How they looking(frame counts or average description)? How are your losses(%) so far?

I'm not looking for bragging or complaining.

Just numbers.


----------



## Keith Jarrett (Dec 10, 2006)

Beeslave said:


> frame counts or average description I'm not looking for bragging or complaining.
> 
> Just numbers.


Is that before or after splits or before or after shaking ?


----------



## Beeslave (Feb 6, 2009)

Ya know what I'm askingHow they lookin right now. If your making splits you got empty boxes. Those are losses(not for you though keith)


----------



## Keith Jarrett (Dec 10, 2006)

Beeslave said:


> If your making splits you got empty boxes.


Quads spit in half make a nice double.


----------



## Beeslave (Feb 6, 2009)

Like I said Keith, you don't count, I'm asking the A and B players not the Masters.

In comparison to years past

I sent 648 that sat unchecked from the end of Oct till Dec. Loaded them and sent them out around 10-12th of Dec. 

Loss while in CA not losses before they are shipped out:
Previous years I had high loss (25% in 2009 then 35% in 2010)
2010 50% of the hives that came back alive looked terrible
This season is 4.63% loss and all live hives look great

I'm just curious if "everyone" else is having a better year than previous years.
Or have I become a better beekeeper and figured out how to keep the bees healthy and productive. Maybe this is just my lucky year.


----------



## Keith Jarrett (Dec 10, 2006)

Beeslave said:


> Maybe this is just my lucky year.


Maybe not, did your fall feeding program change much?


----------



## Beeslave (Feb 6, 2009)

lots of syrup. no pollen till dec( I should've in Oct. though because they were low) in CA. I fought nosema(here's the big one) and mites harder(I added formic arsenal end of may) than years past


----------



## Keith Jarrett (Dec 10, 2006)

Ya know BeeSlave, I know alot of hard working (lucky) keepers, I don't know many lazy (lucky) ones though.


----------



## Tim Stewart (Jul 19, 2009)

I do not send hives to almonds, but hives that I thought would be good enough to go if I did send some are dead from nosema. Poop right through the clusters in dead hives. Not what I call a good year.

Tim


----------



## Nick Noyes (Apr 28, 2005)

Most everyone I have talked to seems to have wintered well.
Our winter loss was 4% and we can live with that. All are in and fed up waiting for bloom to start.


----------



## HarryVanderpool (Apr 11, 2005)

*Re: Almond Killer Bees*



Beeslave said:


> I'm not looking for bragging or complaining.


Umm,,,DANG!!
Going by those rules; I can't think of anything to say.

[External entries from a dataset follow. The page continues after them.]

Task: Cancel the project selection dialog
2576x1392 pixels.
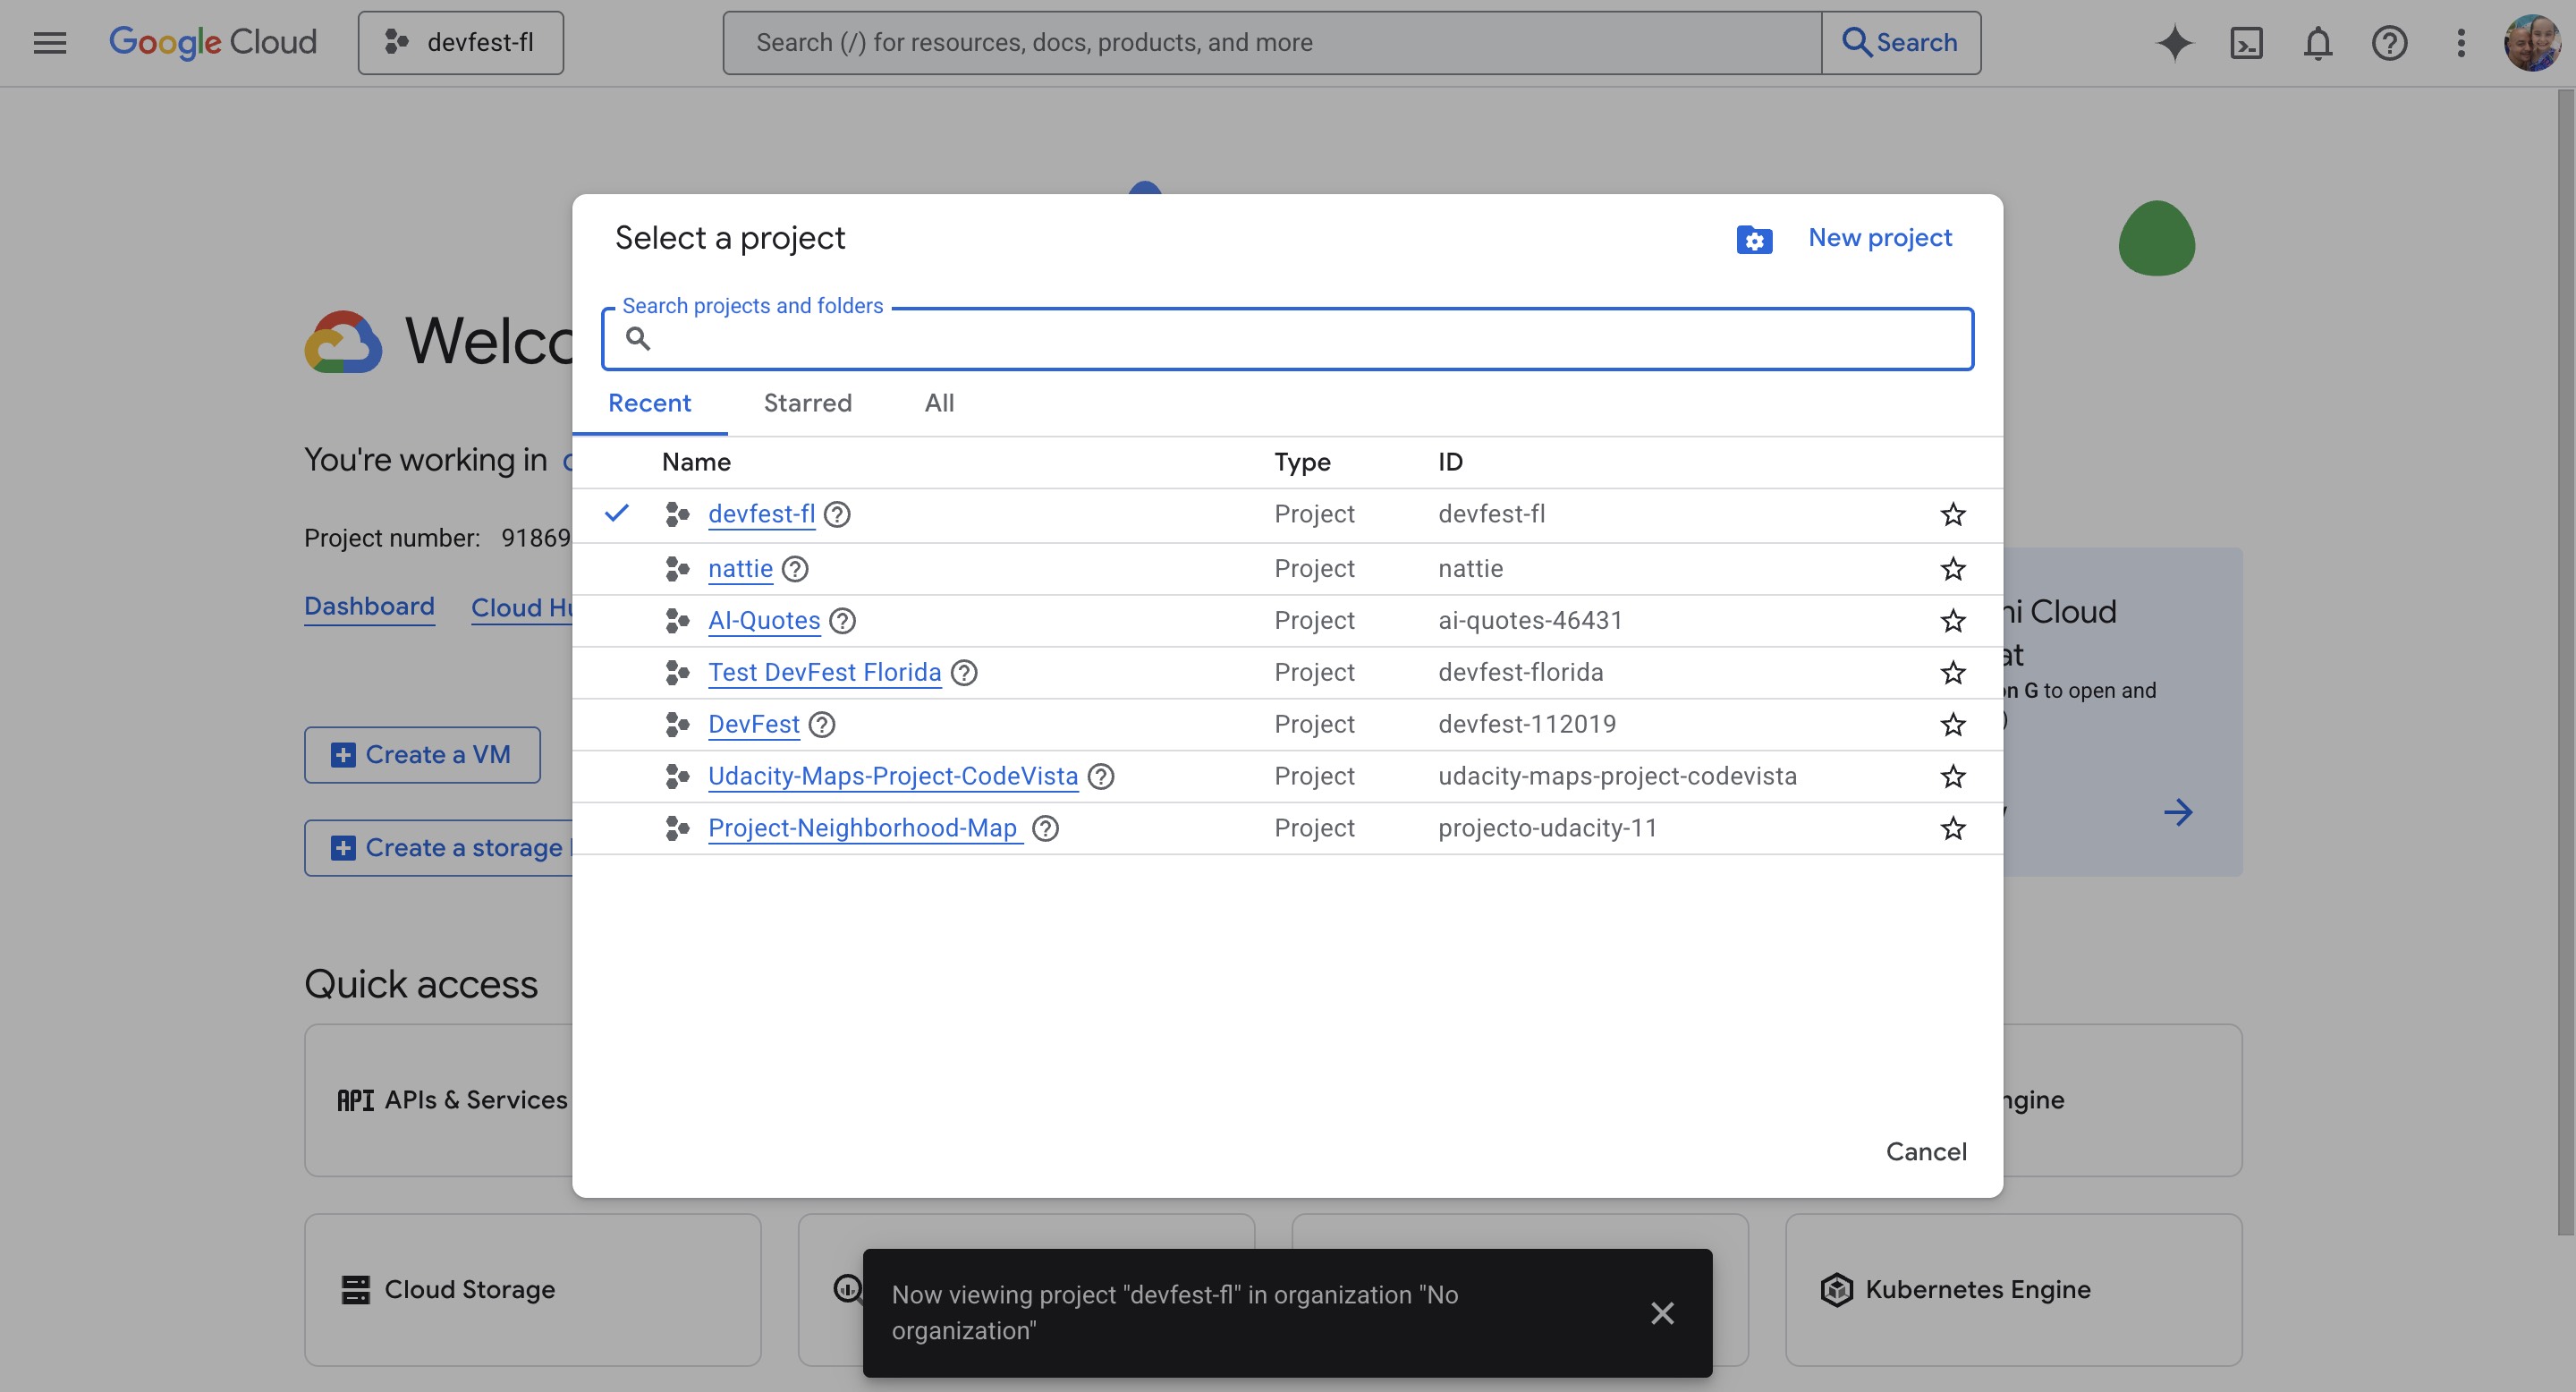Action: (x=1925, y=1152)
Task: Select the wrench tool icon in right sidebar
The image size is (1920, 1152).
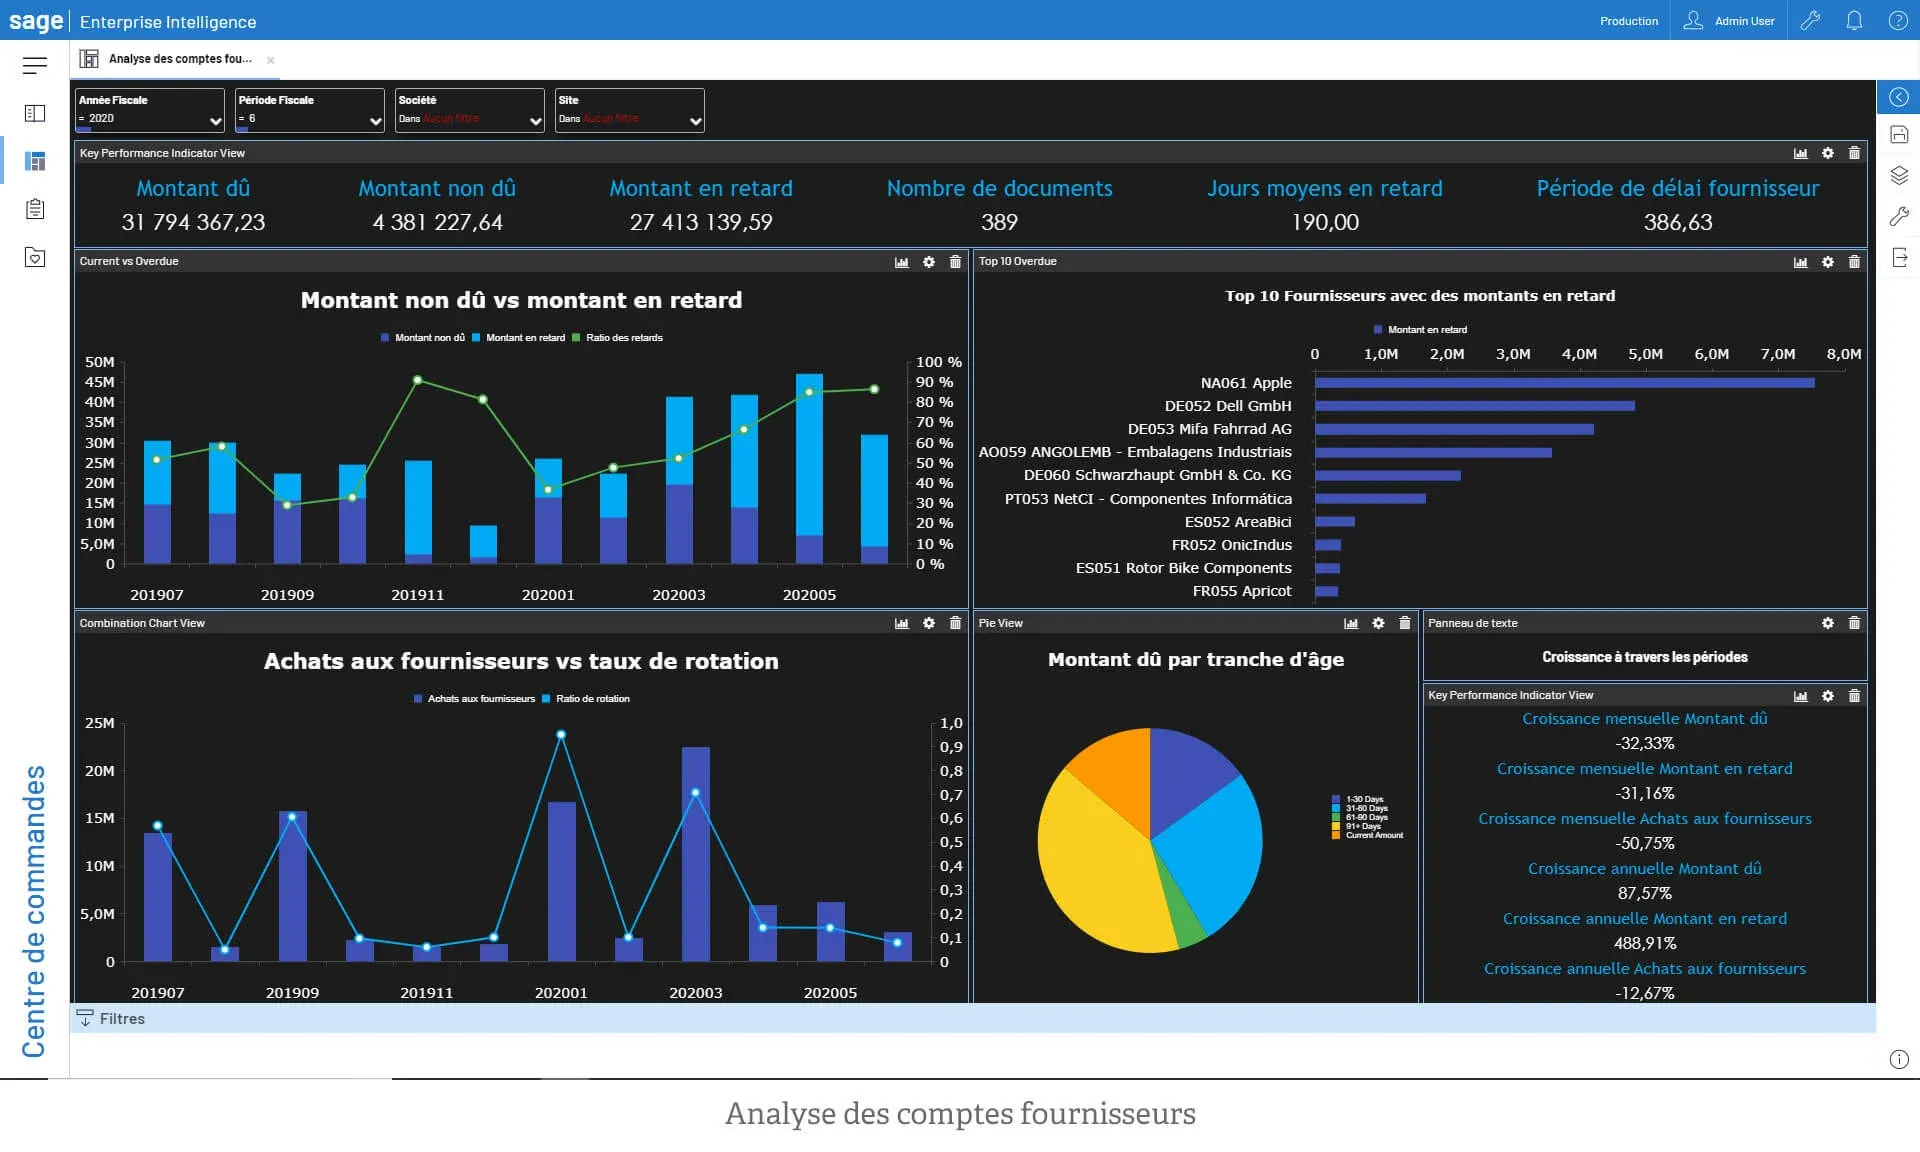Action: tap(1899, 215)
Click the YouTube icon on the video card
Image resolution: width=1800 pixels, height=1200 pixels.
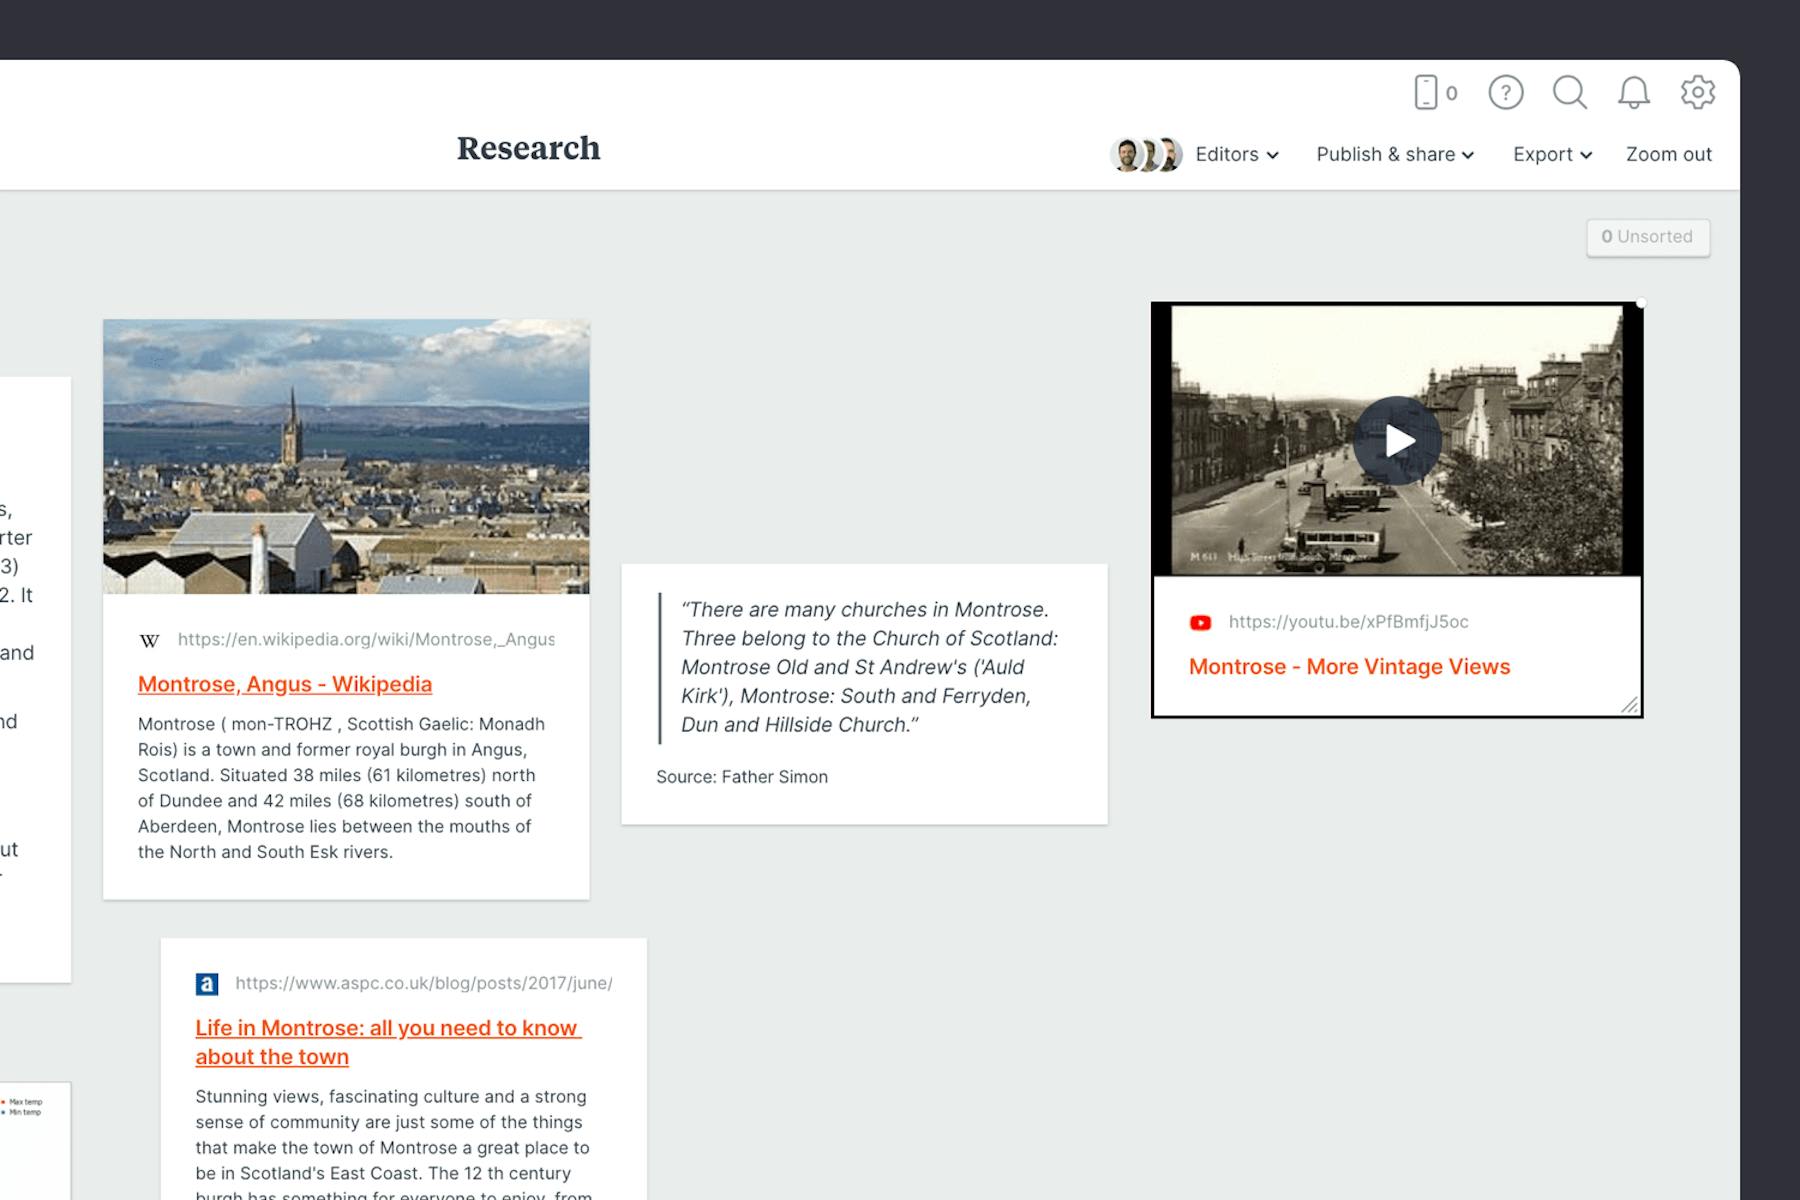coord(1202,621)
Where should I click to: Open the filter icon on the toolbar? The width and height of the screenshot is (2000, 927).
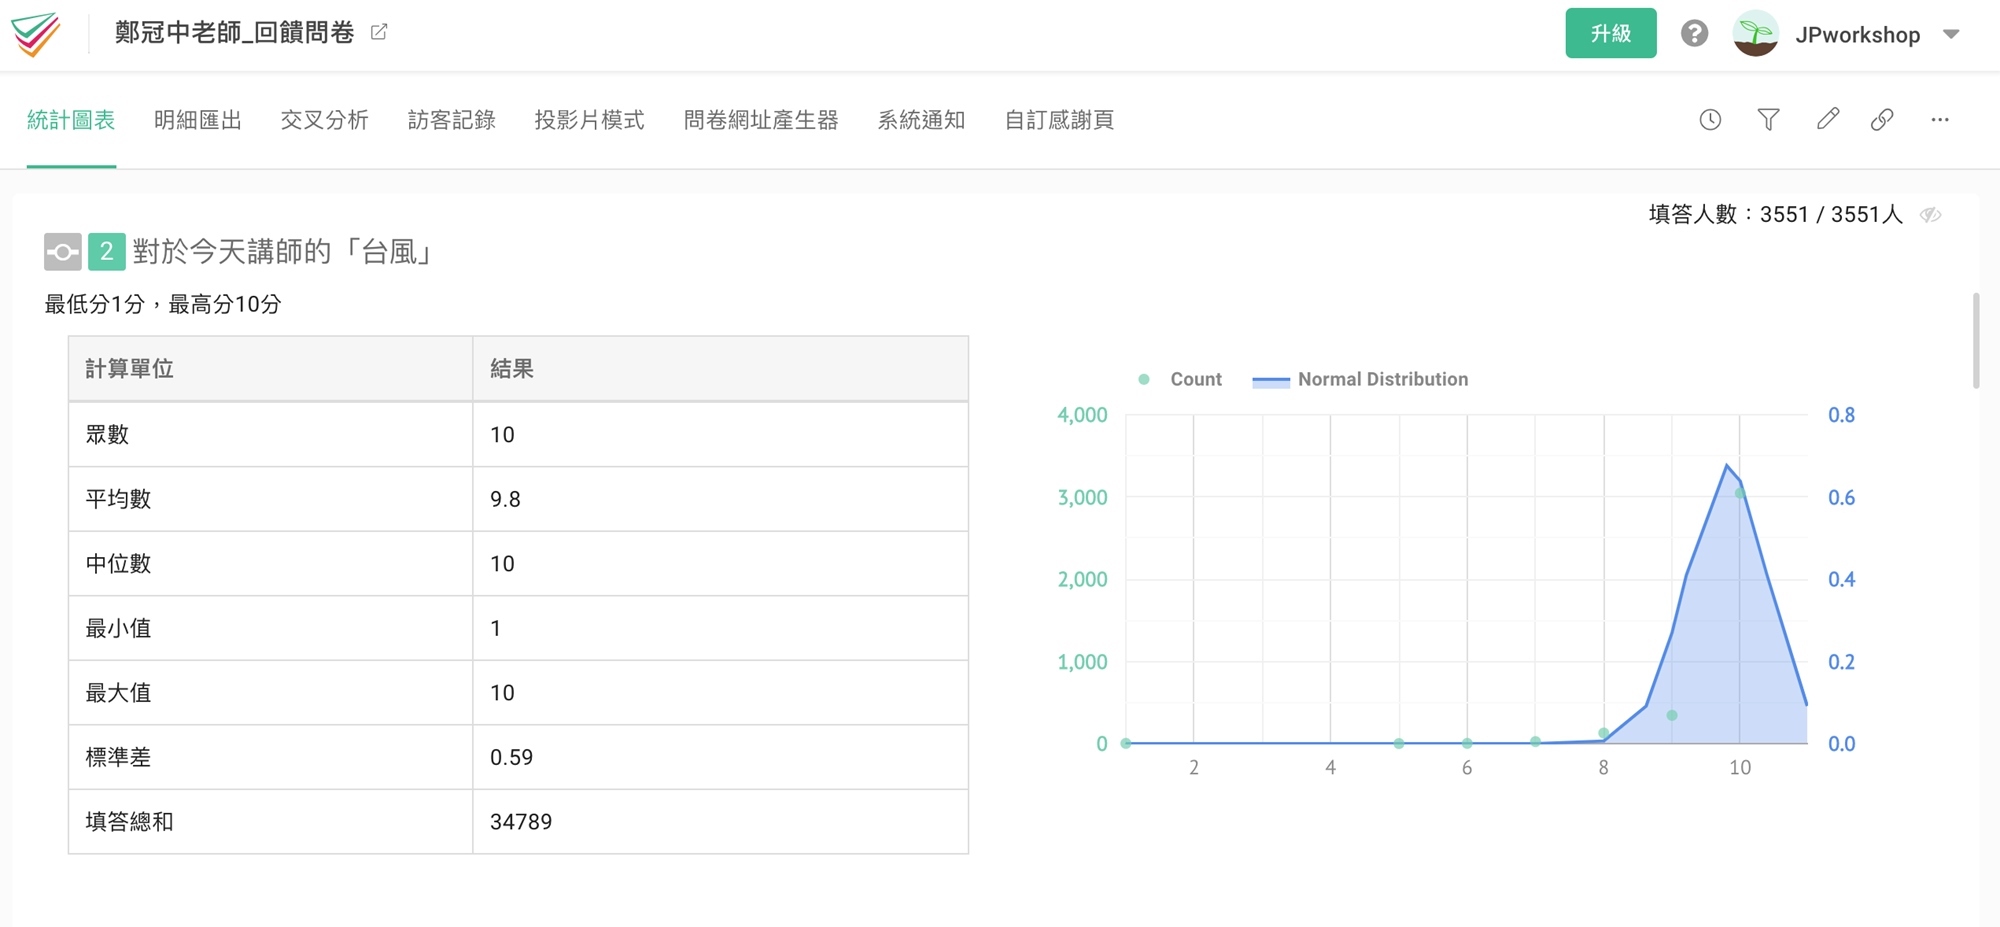[1769, 119]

Hmmmm...What Nick said, 4% and large hives.

:applause:


----------



## Keith Jarrett (Dec 10, 2006)

Nick Noyes said:


> All are in and fed up


Well Nick,how did that go for ya ?


----------



## Nick Noyes (Apr 28, 2005)

Got it on and most has been consumed. We fed 2 gal. of syrup also. They have lots of brood in them.


----------



## Tom G. Laury (May 24, 2008)

Nick and Tony are some of the best, year after year.

Most California guys are reporting @ 25% loss, good beekeepers.


----------